Профессор, который обедал здесь примерно пять раз в неделю, подумал, что ему никогда не приходило в голову о чем-то разговаривать с официантами, но мысли его были прерваны неожиданным резким звонком, после чего его пригласили к телефону. Голос, донесшийся из трубки, сказал, что это Прингл. Голос звучал приглушенно, но причиной тому могла быть и кустистая борода миссионера. Впрочем, кто говорит, можно было понять и без представления.

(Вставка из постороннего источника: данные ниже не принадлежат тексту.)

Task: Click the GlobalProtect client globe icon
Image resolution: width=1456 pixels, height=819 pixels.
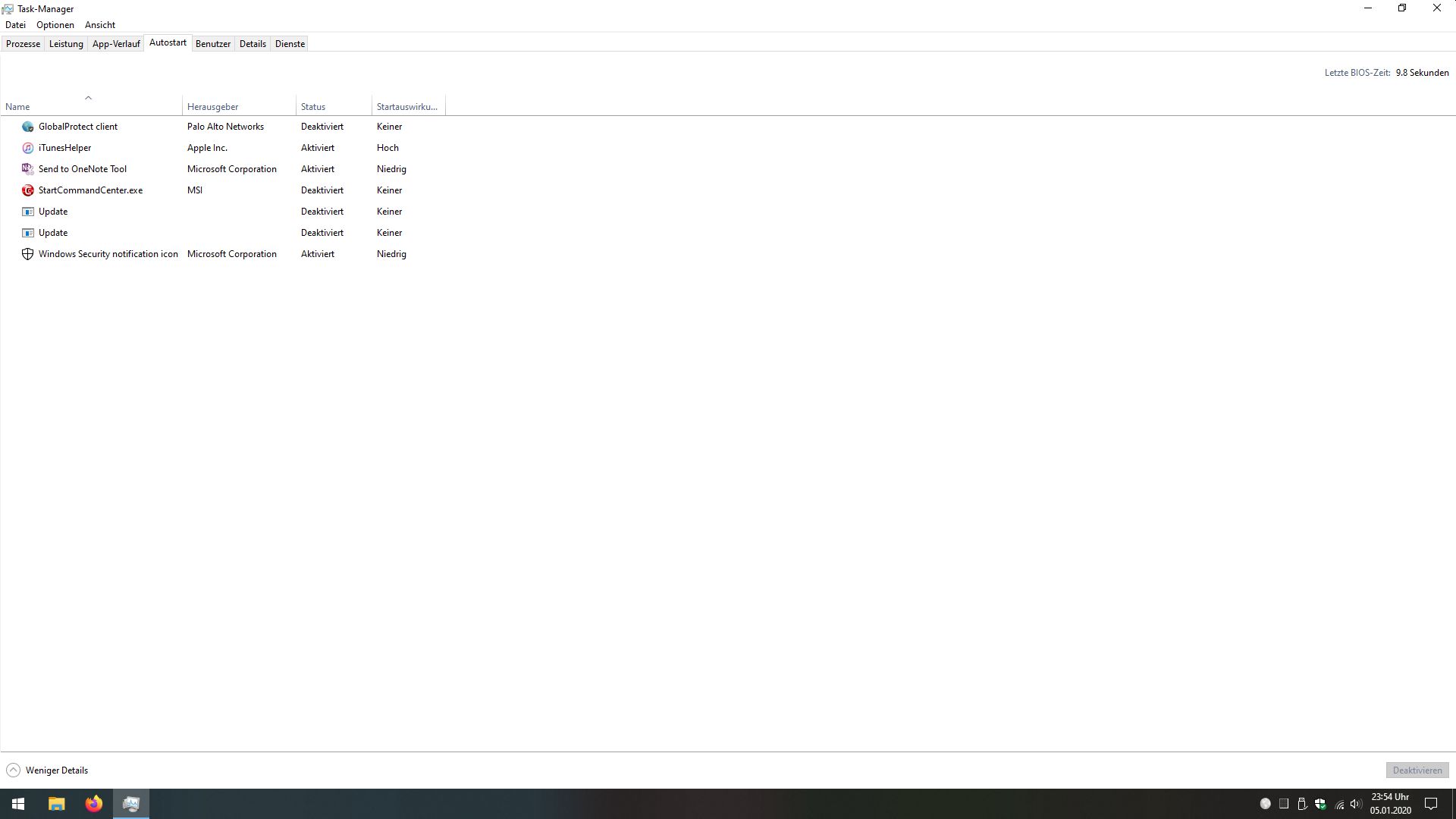Action: pyautogui.click(x=28, y=127)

– Профессор, – зашуршал голос, – я больше этого не вынесу. Я собираюсь заглянуть в нее. Я звоню из вашего кабинета, и книга лежит передо мной. Если со мной что-нибудь случится, я хочу заранее попрощаться… Нет, не пытайтесь меня отговорить, и вы все равно не успеете сюда добраться. Я уже открываю книгу. Я…
Опеншоу показалось, что он услышал какое-то дрожание или вибрацию, почти беззвучный толчок. Он несколько раз прокричал в трубку имя Прингла, но ответа не последовало. Профессор повесил трубку, придал лицу бесстрастное академическое спокойствие (впрочем, сильно смахивающее на оцепенение, вызванное отчаянием), вернулся к столику, занял свое место и ровным, четким голосом, как будто рассказывал о каком-то глупом закончившемся провалом ухищрении очередного медиума-шарлатана, подробно поведал священнику обо всем, связанном с этой чудовищной загадкой.

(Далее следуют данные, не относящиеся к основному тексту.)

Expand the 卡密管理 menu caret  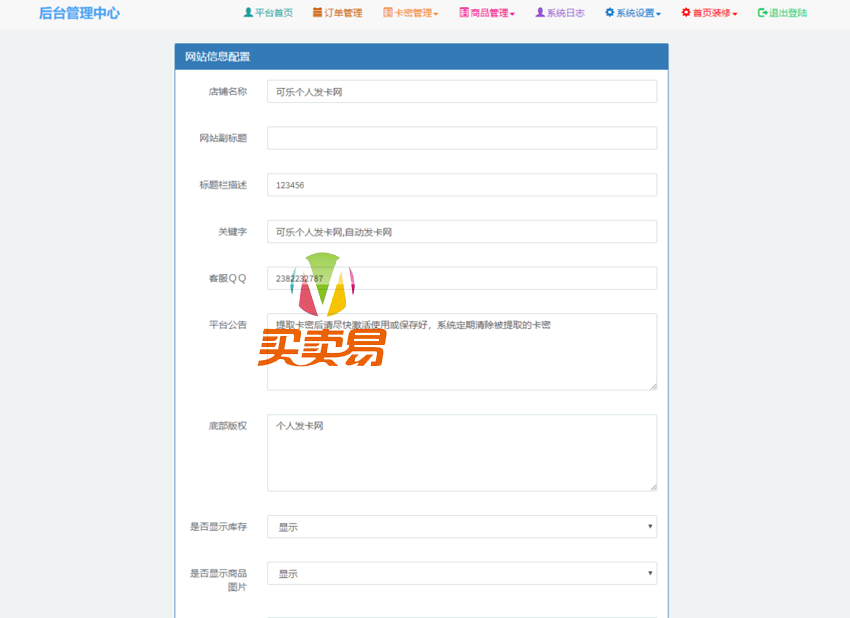pyautogui.click(x=436, y=14)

– Это невообразимо, но уже пять человек исчезли, – сообщил он. – Каждый из этих случаев можно назвать исключительным, но меня больше всего поразил мой секретарь, Бэрридж. И потому, что он был, наверное, тишайшим существом на земле, его исчезновение кажется самым загадочным.
– Да, – согласился отец Браун. – В любом случае, Бэрридж поступил довольно странно. Он ведь человек невероятно сознательный и всегда разделял работу и свою личную жизнь. Мало кто знал, что в домашней обстановке это был весельчак, каких поискать, и к тому же…

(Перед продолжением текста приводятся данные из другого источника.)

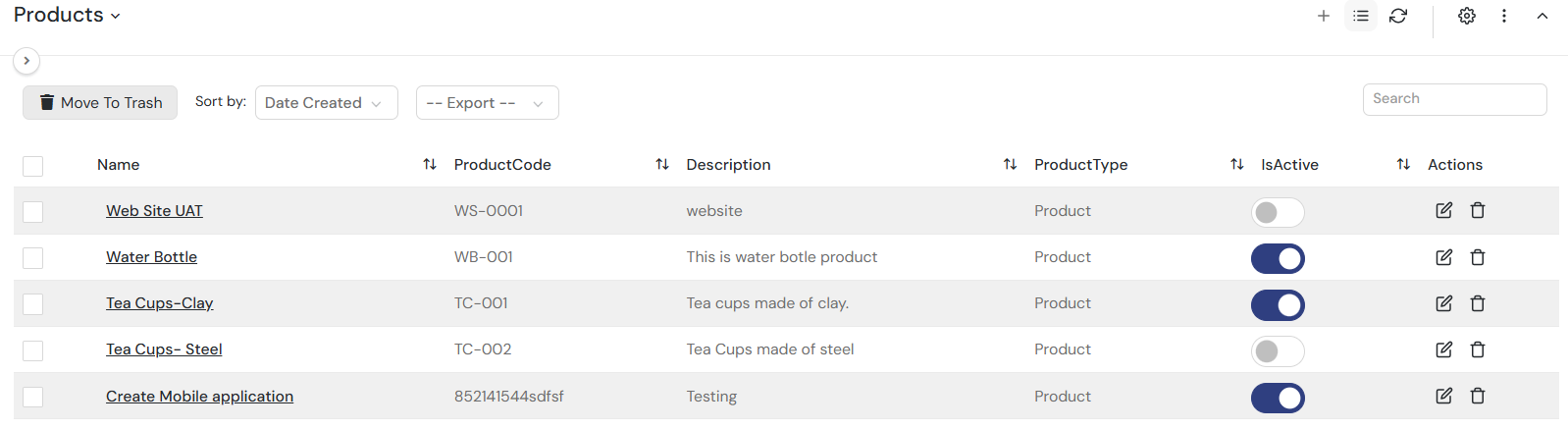Open the settings gear icon

click(x=1466, y=16)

– Кто, Бэрридж? – воскликнул профессор. – О чем вы говорите? Вы что, были знакомы с ним?
– Нет, – беспечно ответил отец Браун. – Не больше чем с этим официантом. Мне частенько приходилось ждать вас у вашего кабинета, и, разумеется, я проводил какое-то время рядом с бедным Бэрриджем. Знаете, он был немного чудаковатым человеком. Я помню, однажды он рассказал, что хочет начать коллекционировать всякие безделушки. Вы, наверное, слышали, что некоторые люди собирают всякие ненужные вещи, в которых они видят какую-то ценность. Помните ту историю про женщину, которая собирала бесполезные вещи?
– Понятия не имею, о чем вы говорите, – сказал Опеншоу, – но даже если мой секретарь был человеком со странностями (хотя, если честно, уж кого-кого, а его я никогда не считал чудаком), это не объясняет того, что с ним произошло. Ну а того, что произошло с другими, и подавно.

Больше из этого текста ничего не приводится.